- WHAT YOU WILL DO -
Copy out every line of the data where the word "screenshot" is found.

- GIVEN ENTRIES -
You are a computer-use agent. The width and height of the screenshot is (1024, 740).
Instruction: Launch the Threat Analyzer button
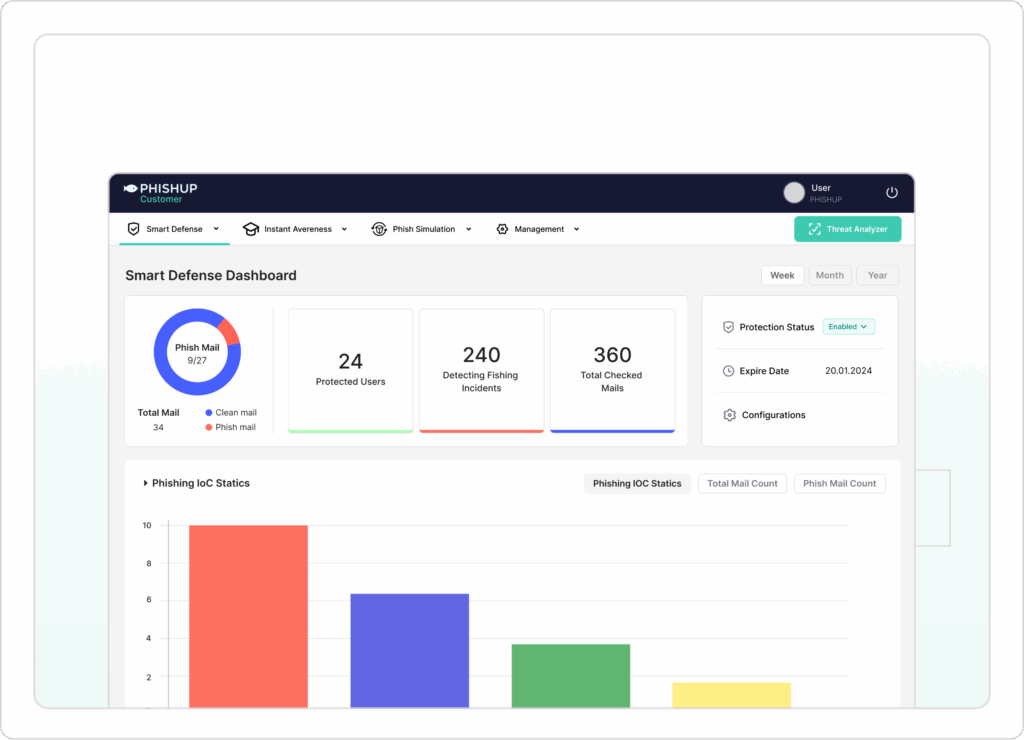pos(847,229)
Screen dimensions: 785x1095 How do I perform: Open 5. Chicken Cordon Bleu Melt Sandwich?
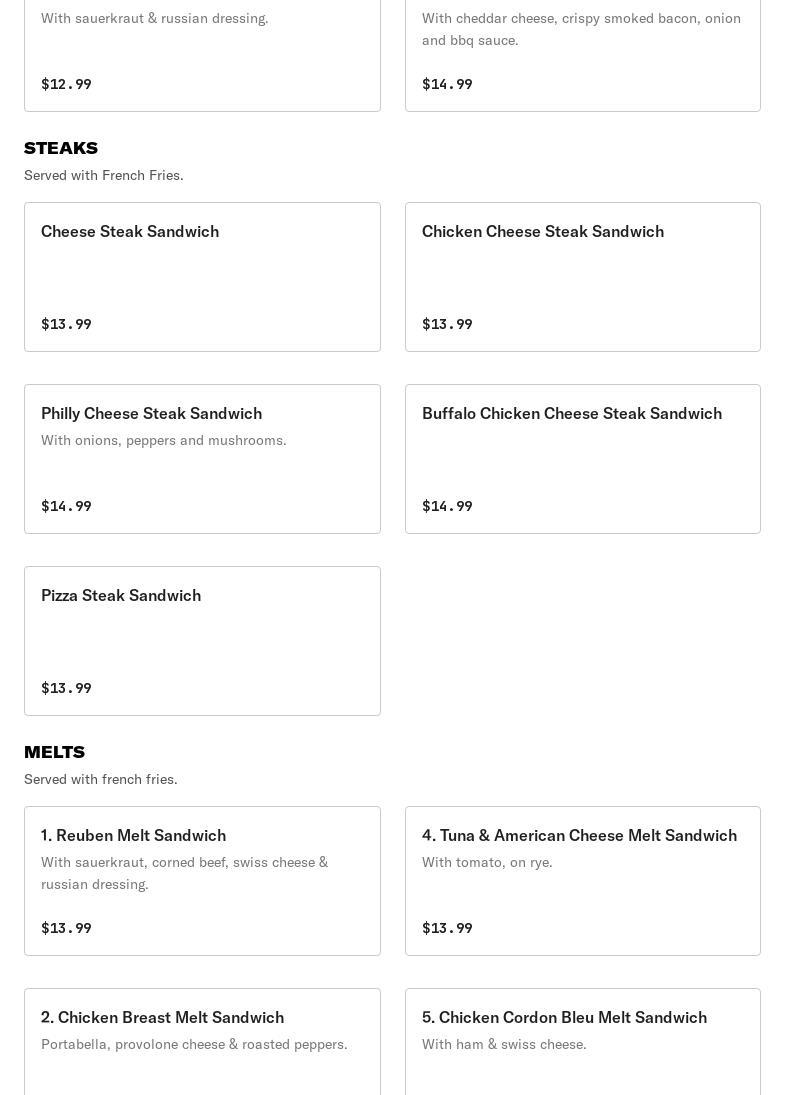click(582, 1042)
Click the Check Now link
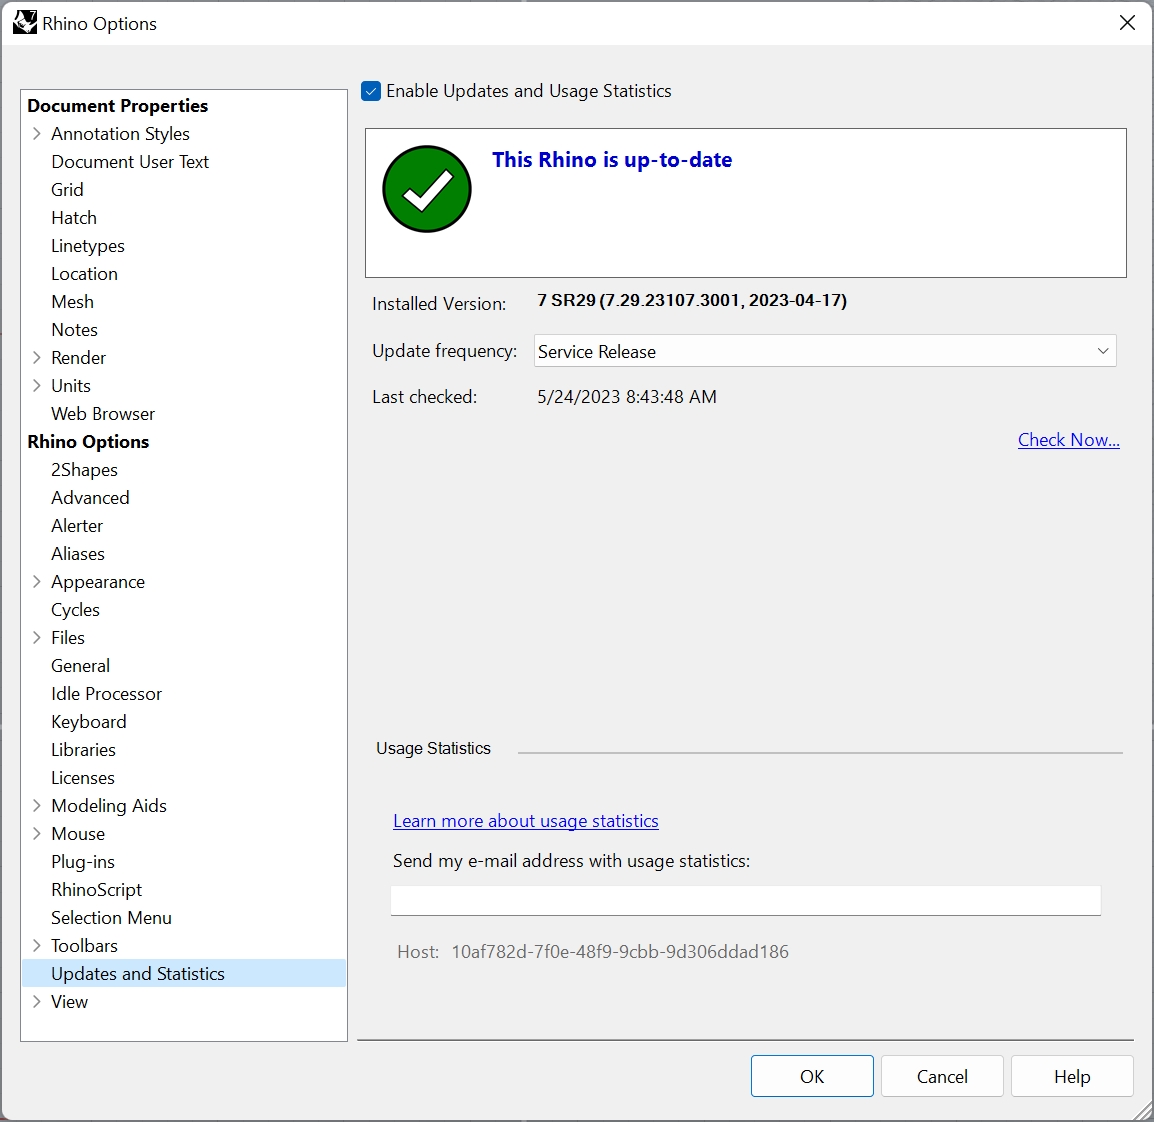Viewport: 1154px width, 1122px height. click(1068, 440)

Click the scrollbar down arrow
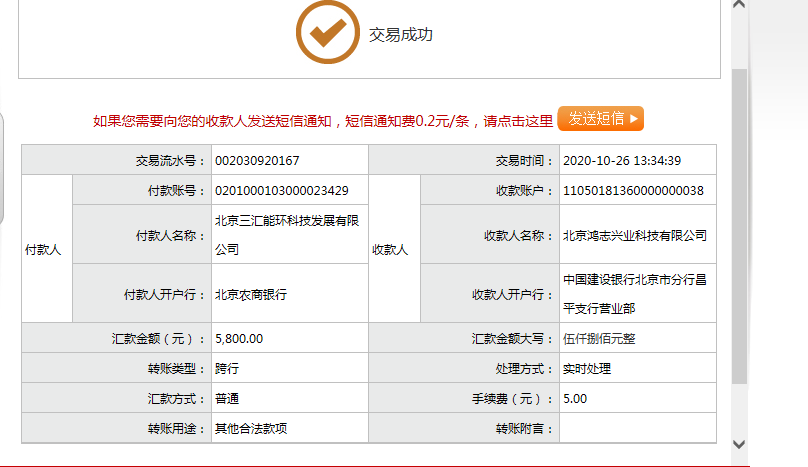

==

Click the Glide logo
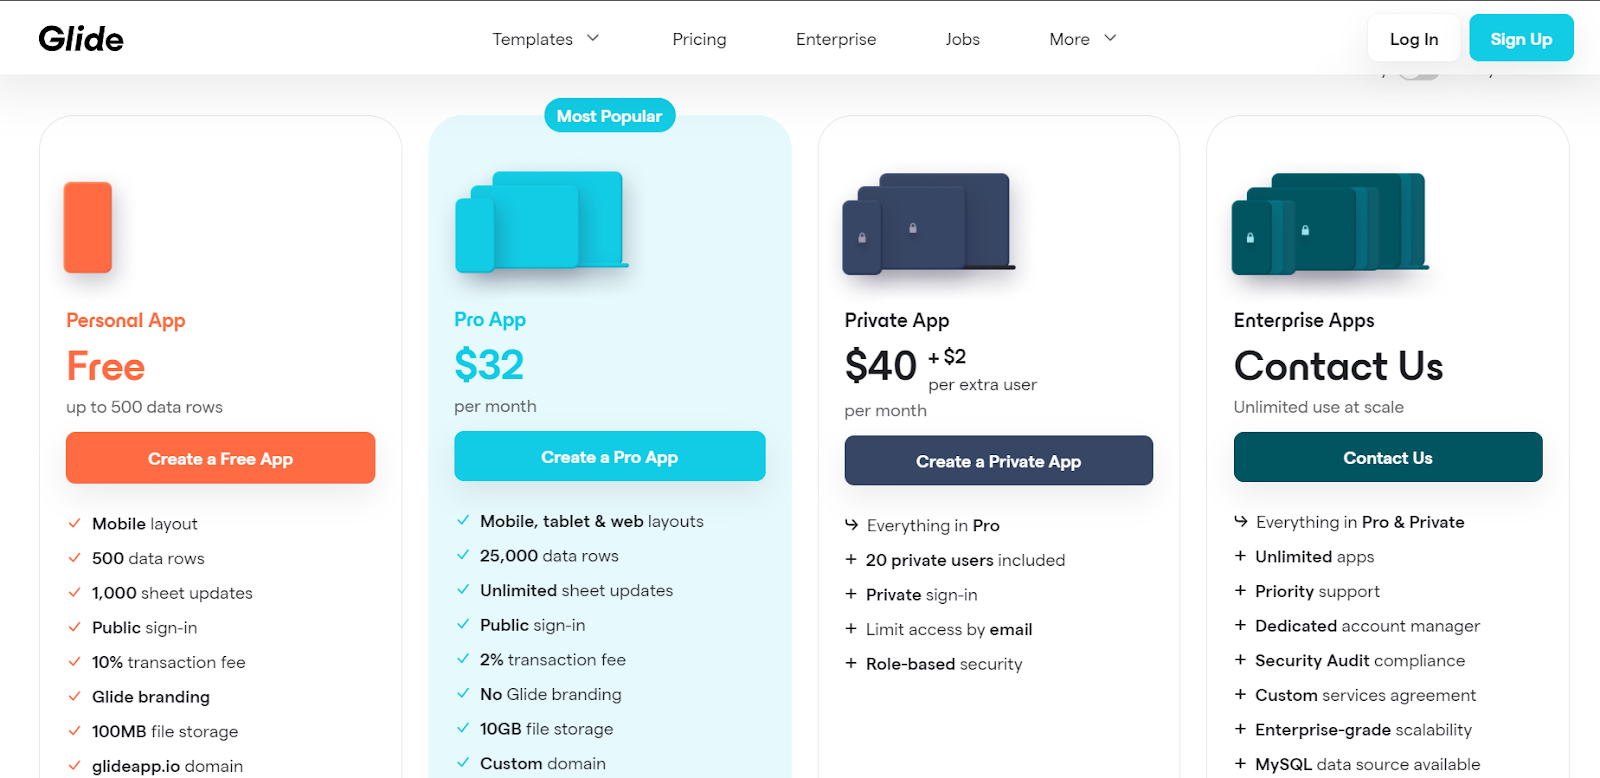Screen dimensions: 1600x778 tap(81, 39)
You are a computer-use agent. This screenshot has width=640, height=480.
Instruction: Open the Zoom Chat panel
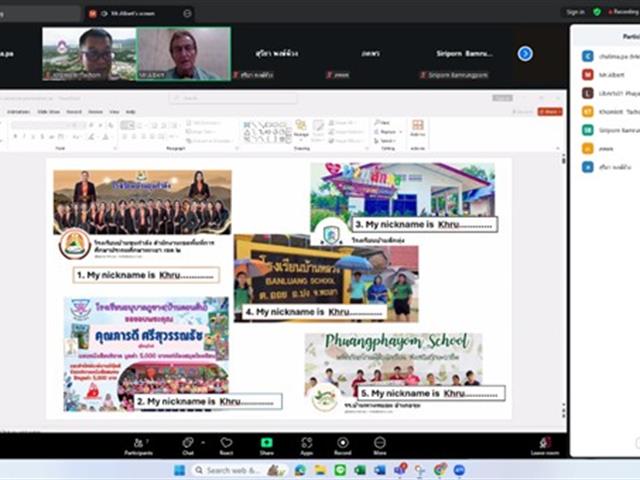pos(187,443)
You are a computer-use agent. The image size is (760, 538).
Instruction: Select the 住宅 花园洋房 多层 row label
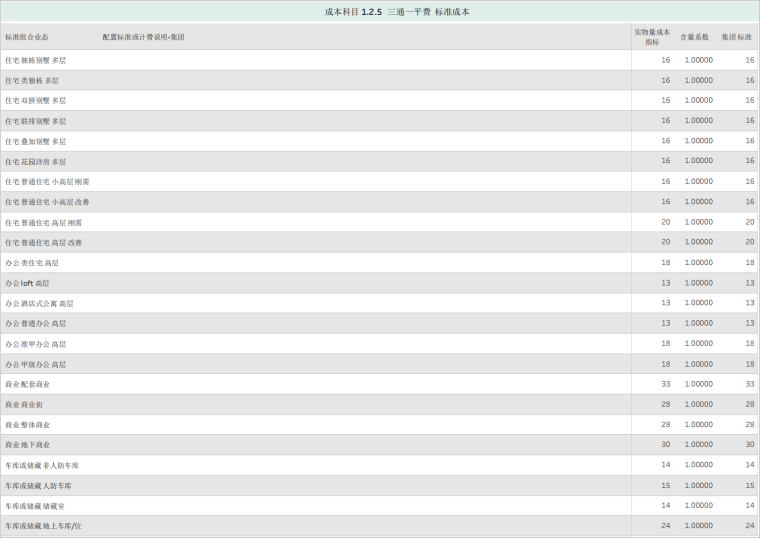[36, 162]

- SOLUTION FOR THIS EXERCISE -
You are a computer-use agent. The width and height of the screenshot is (1024, 740).
You are a computer-use agent. This screenshot has width=640, height=480.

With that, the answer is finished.